◆ Task objective
Line by line, output the entries below exactly as they appear.

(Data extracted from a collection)

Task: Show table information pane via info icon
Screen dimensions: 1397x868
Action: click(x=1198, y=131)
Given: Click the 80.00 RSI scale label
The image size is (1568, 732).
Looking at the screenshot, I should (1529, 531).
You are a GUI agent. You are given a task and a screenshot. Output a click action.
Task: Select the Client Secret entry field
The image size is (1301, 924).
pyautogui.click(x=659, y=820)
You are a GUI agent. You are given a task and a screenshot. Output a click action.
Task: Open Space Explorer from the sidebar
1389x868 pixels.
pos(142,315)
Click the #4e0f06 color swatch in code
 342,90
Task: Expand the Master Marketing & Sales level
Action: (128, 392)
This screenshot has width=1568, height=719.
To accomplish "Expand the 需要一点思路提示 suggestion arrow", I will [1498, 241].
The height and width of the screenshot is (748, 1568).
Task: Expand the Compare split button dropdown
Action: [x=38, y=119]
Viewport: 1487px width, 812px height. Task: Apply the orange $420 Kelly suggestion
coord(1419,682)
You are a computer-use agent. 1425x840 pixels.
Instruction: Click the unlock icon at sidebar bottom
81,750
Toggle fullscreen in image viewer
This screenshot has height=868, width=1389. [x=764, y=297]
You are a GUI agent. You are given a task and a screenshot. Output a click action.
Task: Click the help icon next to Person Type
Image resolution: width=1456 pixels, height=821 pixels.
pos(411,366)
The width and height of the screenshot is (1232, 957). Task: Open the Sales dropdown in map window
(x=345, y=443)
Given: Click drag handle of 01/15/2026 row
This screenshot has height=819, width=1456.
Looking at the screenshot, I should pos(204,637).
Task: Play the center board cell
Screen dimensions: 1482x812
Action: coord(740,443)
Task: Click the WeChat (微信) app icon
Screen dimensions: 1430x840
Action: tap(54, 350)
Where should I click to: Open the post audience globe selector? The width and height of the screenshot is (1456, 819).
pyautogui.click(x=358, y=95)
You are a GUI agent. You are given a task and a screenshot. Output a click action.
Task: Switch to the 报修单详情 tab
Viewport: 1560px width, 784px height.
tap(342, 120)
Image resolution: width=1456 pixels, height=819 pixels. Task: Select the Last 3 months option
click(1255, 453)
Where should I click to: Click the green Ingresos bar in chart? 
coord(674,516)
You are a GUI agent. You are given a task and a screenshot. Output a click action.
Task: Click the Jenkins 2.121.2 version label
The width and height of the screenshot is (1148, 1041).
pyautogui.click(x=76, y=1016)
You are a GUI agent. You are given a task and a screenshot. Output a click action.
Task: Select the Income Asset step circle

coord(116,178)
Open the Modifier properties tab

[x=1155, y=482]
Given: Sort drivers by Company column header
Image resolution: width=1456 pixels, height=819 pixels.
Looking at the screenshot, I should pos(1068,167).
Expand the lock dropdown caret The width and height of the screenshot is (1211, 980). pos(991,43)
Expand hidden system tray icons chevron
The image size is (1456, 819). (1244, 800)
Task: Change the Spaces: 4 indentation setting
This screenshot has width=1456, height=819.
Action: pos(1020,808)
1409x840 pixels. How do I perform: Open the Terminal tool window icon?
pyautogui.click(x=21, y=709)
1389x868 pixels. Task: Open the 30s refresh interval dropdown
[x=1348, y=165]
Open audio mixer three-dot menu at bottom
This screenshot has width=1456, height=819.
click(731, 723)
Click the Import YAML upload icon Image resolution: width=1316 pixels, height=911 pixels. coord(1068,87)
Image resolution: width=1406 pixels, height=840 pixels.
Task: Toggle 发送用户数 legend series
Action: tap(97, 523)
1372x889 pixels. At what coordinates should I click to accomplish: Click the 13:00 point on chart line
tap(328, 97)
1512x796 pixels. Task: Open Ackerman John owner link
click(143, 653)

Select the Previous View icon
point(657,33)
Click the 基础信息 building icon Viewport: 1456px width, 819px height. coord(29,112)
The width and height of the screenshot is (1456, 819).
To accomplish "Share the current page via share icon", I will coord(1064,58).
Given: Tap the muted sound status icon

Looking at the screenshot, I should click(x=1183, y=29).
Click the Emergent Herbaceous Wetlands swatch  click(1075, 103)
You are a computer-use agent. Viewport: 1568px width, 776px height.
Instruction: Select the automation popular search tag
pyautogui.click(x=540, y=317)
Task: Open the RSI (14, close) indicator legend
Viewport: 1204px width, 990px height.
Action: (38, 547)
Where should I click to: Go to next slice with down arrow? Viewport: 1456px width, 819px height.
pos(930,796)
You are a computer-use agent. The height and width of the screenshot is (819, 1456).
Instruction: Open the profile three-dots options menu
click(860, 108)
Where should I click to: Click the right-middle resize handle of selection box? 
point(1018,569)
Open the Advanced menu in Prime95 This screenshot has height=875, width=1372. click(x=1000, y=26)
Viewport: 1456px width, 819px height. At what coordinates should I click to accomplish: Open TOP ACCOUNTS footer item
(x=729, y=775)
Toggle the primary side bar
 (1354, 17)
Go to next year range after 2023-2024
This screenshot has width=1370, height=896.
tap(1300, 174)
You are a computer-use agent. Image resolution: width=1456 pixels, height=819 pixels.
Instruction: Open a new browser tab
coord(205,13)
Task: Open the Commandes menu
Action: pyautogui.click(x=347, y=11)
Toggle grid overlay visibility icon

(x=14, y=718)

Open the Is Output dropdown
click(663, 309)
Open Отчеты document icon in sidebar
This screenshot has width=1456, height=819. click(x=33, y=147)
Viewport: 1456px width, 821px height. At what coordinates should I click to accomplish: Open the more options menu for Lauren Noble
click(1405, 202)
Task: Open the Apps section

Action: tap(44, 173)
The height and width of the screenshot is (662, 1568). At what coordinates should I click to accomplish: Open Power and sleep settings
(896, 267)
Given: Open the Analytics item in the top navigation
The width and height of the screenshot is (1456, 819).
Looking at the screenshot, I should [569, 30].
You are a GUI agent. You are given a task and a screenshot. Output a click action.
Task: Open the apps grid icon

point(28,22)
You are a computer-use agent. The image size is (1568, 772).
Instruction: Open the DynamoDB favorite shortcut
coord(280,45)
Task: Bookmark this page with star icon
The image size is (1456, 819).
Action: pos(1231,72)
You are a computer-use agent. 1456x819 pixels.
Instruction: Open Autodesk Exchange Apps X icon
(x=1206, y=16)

◆ Output
Task: Show table information pane via info icon
Screen dimensions: 1397x868
Action: click(x=1198, y=131)
Given: Click the 80.00 RSI scale label
The image size is (1568, 732).
Looking at the screenshot, I should (1529, 531).
You are a GUI agent. You are given a task and a screenshot. Output a click action.
Task: Select the Client Secret entry field
The image size is (1301, 924).
pyautogui.click(x=659, y=820)
You are a GUI agent. You are given a task and a screenshot. Output a click action.
Task: Open Space Explorer from the sidebar
1389x868 pixels.
pos(142,315)
Click the #4e0f06 color swatch in code
 342,90
Task: Expand the Master Marketing & Sales level
Action: (128, 392)
This screenshot has width=1568, height=719.
To accomplish "Expand the 需要一点思路提示 suggestion arrow", I will [1498, 241].
The height and width of the screenshot is (748, 1568).
Task: Expand the Compare split button dropdown
Action: [x=38, y=119]
Viewport: 1487px width, 812px height. Task: Apply the orange $420 Kelly suggestion
coord(1419,682)
You are a computer-use agent. 1425x840 pixels.
Instruction: Click the unlock icon at sidebar bottom
81,750
Toggle fullscreen in image viewer
This screenshot has height=868, width=1389. [x=764, y=297]
You are a GUI agent. You are given a task and a screenshot. Output a click action.
Task: Click the help icon next to Person Type
Image resolution: width=1456 pixels, height=821 pixels.
pos(411,366)
The width and height of the screenshot is (1232, 957). Task: Open the Sales dropdown in map window
(x=345, y=443)
Given: Click drag handle of 01/15/2026 row
This screenshot has height=819, width=1456.
Looking at the screenshot, I should pos(204,637).
Task: Play the center board cell
Screen dimensions: 1482x812
Action: coord(740,443)
Task: Click the WeChat (微信) app icon
Screen dimensions: 1430x840
Action: tap(54, 350)
Where should I click to: Open the post audience globe selector? The width and height of the screenshot is (1456, 819).
pyautogui.click(x=358, y=95)
You are a GUI agent. You are given a task and a screenshot. Output a click action.
Task: Switch to the 报修单详情 tab
Viewport: 1560px width, 784px height.
tap(342, 120)
Image resolution: width=1456 pixels, height=819 pixels. Task: Select the Last 3 months option
click(1255, 453)
Where should I click to: Click the green Ingresos bar in chart? 
coord(674,516)
You are a GUI agent. You are given a task and a screenshot. Output a click action.
Task: Click the Jenkins 2.121.2 version label
The width and height of the screenshot is (1148, 1041).
pyautogui.click(x=76, y=1016)
You are a GUI agent. You are given a task and a screenshot. Output a click action.
Task: Select the Income Asset step circle

coord(116,178)
Open the Modifier properties tab

[x=1155, y=482]
Given: Sort drivers by Company column header
Image resolution: width=1456 pixels, height=819 pixels.
Looking at the screenshot, I should pos(1068,167).
Expand the lock dropdown caret The width and height of the screenshot is (1211, 980). pos(991,43)
Expand hidden system tray icons chevron
The image size is (1456, 819). (1244, 800)
Task: Change the Spaces: 4 indentation setting
This screenshot has width=1456, height=819.
Action: pos(1020,808)
1409x840 pixels. How do I perform: Open the Terminal tool window icon?
pyautogui.click(x=21, y=709)
1389x868 pixels. Task: Open the 30s refresh interval dropdown
[x=1348, y=165]
Open audio mixer three-dot menu at bottom
This screenshot has width=1456, height=819.
click(731, 723)
Click the Import YAML upload icon Image resolution: width=1316 pixels, height=911 pixels. coord(1068,87)
Image resolution: width=1406 pixels, height=840 pixels.
Task: Toggle 发送用户数 legend series
Action: tap(97, 523)
1372x889 pixels. At what coordinates should I click to accomplish: Click the 13:00 point on chart line
tap(328, 97)
1512x796 pixels. Task: Open Ackerman John owner link
click(143, 653)

Select the Previous View icon
point(657,33)
Click the 基础信息 building icon Viewport: 1456px width, 819px height. coord(29,112)
The width and height of the screenshot is (1456, 819).
To accomplish "Share the current page via share icon", I will coord(1064,58).
Given: Tap the muted sound status icon

Looking at the screenshot, I should click(x=1183, y=29).
Click the Emergent Herbaceous Wetlands swatch  click(1075, 103)
You are a computer-use agent. Viewport: 1568px width, 776px height.
Instruction: Select the automation popular search tag
pyautogui.click(x=540, y=317)
Task: Open the RSI (14, close) indicator legend
Viewport: 1204px width, 990px height.
Action: (38, 547)
Where should I click to: Go to next slice with down arrow? Viewport: 1456px width, 819px height.
pos(930,796)
You are a computer-use agent. The height and width of the screenshot is (819, 1456).
Instruction: Open the profile three-dots options menu
click(860, 108)
Where should I click to: Click the right-middle resize handle of selection box? 
point(1018,569)
Open the Advanced menu in Prime95 This screenshot has height=875, width=1372. click(x=1000, y=26)
Viewport: 1456px width, 819px height. At what coordinates should I click to accomplish: Open TOP ACCOUNTS footer item
(x=729, y=775)
Toggle the primary side bar
 (1354, 17)
Go to next year range after 2023-2024
This screenshot has width=1370, height=896.
tap(1300, 174)
You are a computer-use agent. Image resolution: width=1456 pixels, height=819 pixels.
Instruction: Open a new browser tab
coord(205,13)
Task: Open the Commandes menu
Action: pyautogui.click(x=347, y=11)
Toggle grid overlay visibility icon

(x=14, y=718)

Open the Is Output dropdown
click(663, 309)
Open Отчеты document icon in sidebar
This screenshot has width=1456, height=819. click(x=33, y=147)
Viewport: 1456px width, 821px height. At what coordinates should I click to accomplish: Open the more options menu for Lauren Noble
click(1405, 202)
Task: Open the Apps section

Action: tap(44, 173)
The height and width of the screenshot is (662, 1568). At what coordinates should I click to accomplish: Open Power and sleep settings
(896, 267)
Given: Open the Analytics item in the top navigation
The width and height of the screenshot is (1456, 819).
Looking at the screenshot, I should [569, 30].
You are a GUI agent. You are given a task and a screenshot. Output a click action.
Task: Open the apps grid icon

point(28,22)
You are a computer-use agent. The image size is (1568, 772).
Instruction: Open the DynamoDB favorite shortcut
coord(280,45)
Task: Bookmark this page with star icon
The image size is (1456, 819).
Action: pos(1231,72)
You are a computer-use agent. 1456x819 pixels.
Instruction: Open Autodesk Exchange Apps X icon
(x=1206, y=16)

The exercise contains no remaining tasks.